─── SOURCE DOCUMENT ───
The Repco attracted a who’s who of rallying including many competitors from overseas. Holden imported the legendary Raunno Aaltonen and Shekhar Mehta with their outstanding European and African experience. The third Commodore was crewed by the experienced Barry Ferguson and the fast Wayne Bell, both well navigated by Dave Boddy. Ford entered a three car Cortina team headed up by Colin Bond, a legend in Australian rallying. They also entered George Fury, a fellow Victorian, along with Australian champion Greg Carr. They were all serious rally competitors of the 70s. Peter, Matt and I ran in the top five for the first part of the Repco, reasonably content to be in the leading pack but without overdoing it. By Perth the team of Commodore 05 was working well together, had survived the ‘off’ near William Creek in South Australia and had kept the Commodore in good condition.
─── PROVIDED MATERIAL ───
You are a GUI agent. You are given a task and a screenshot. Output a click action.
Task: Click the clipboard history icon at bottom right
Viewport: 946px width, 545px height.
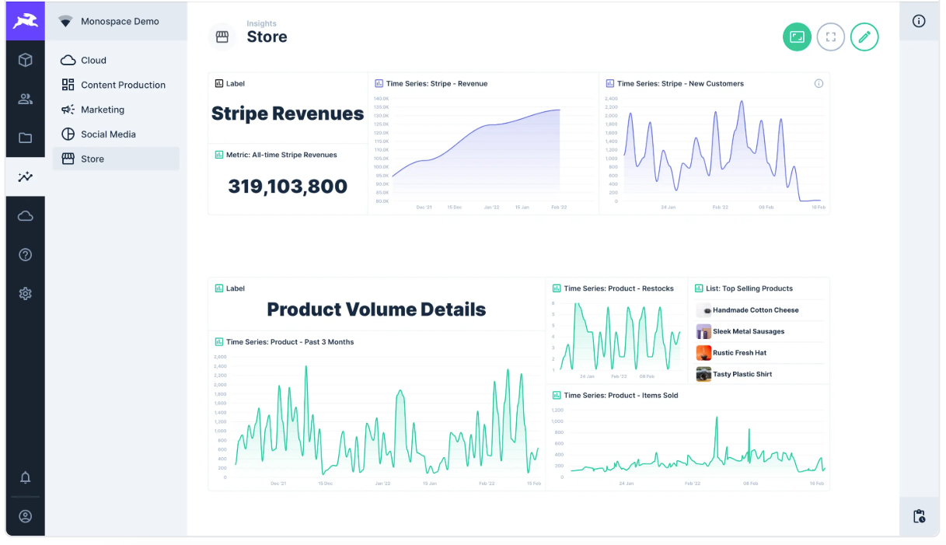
───
### TASK INSTRUCTIONS
[A] According to the passage about the Repco rally, who navigated the third Commodore?
[B] Write out the stretch of the Repco rally passage from "The Repco attracted" through "in good condition.".
[C] Carry on the passage about the Repco rally, beginning right after its final sentence.
The material has no connection to the passage about the Repco rally.

### TASK RESULTS
[A] Dave Boddy.

[B]
The Repco attracted a who’s who of rallying including many competitors from overseas. Holden imported the legendary Raunno Aaltonen and Shekhar Mehta with their outstanding European and African experience. The third Commodore was crewed by the experienced Barry Ferguson and the fast Wayne Bell, both well navigated by Dave Boddy. Ford entered a three car Cortina team headed up by Colin Bond, a legend in Australian rallying. They also entered George Fury, a fellow Victorian, along with Australian champion Greg Carr. They were all serious rally competitors of the 70s. Peter, Matt and I ran in the top five for the first part of the Repco, reasonably content to be in the leading pack but without overdoing it. By Perth the team of Commodore 05 was working well together, had survived the ‘off’ near William Creek in South Australia and had kept the Commodore in good condition.

[C]
After Perth we knew the Repco would start to get hard. Five or six days continually on the road, limited rest and the mental challenge of knowing we were not even half way there would ensure we knew we were competing in the toughest event of its time. The day and night and day traversing the north west of Western Australia proved the biggest challenge. Some crews lost their Repco during this time. The crew of 05 not only survived, but began to move into the lead. We were in the lead group setting fastest times, many in dreadfully rough and dusty night stages. We went through the famed Chocolate Ruffle Pass well ahead of the rest and by dawn we were looking good. At Port Hedland we had taken the lead by about 25 minutes.

Then it happened, a fast left hander into a small dry creek crossing, a slight misjudgment and ‘bang’ a broken left tie rod. Remarkable as it would seem and thanks to Matt’s intimate knowledge of the car we were soon going again. As we got going again we thought just how easy it is to lose and after that decided not to be so cocky.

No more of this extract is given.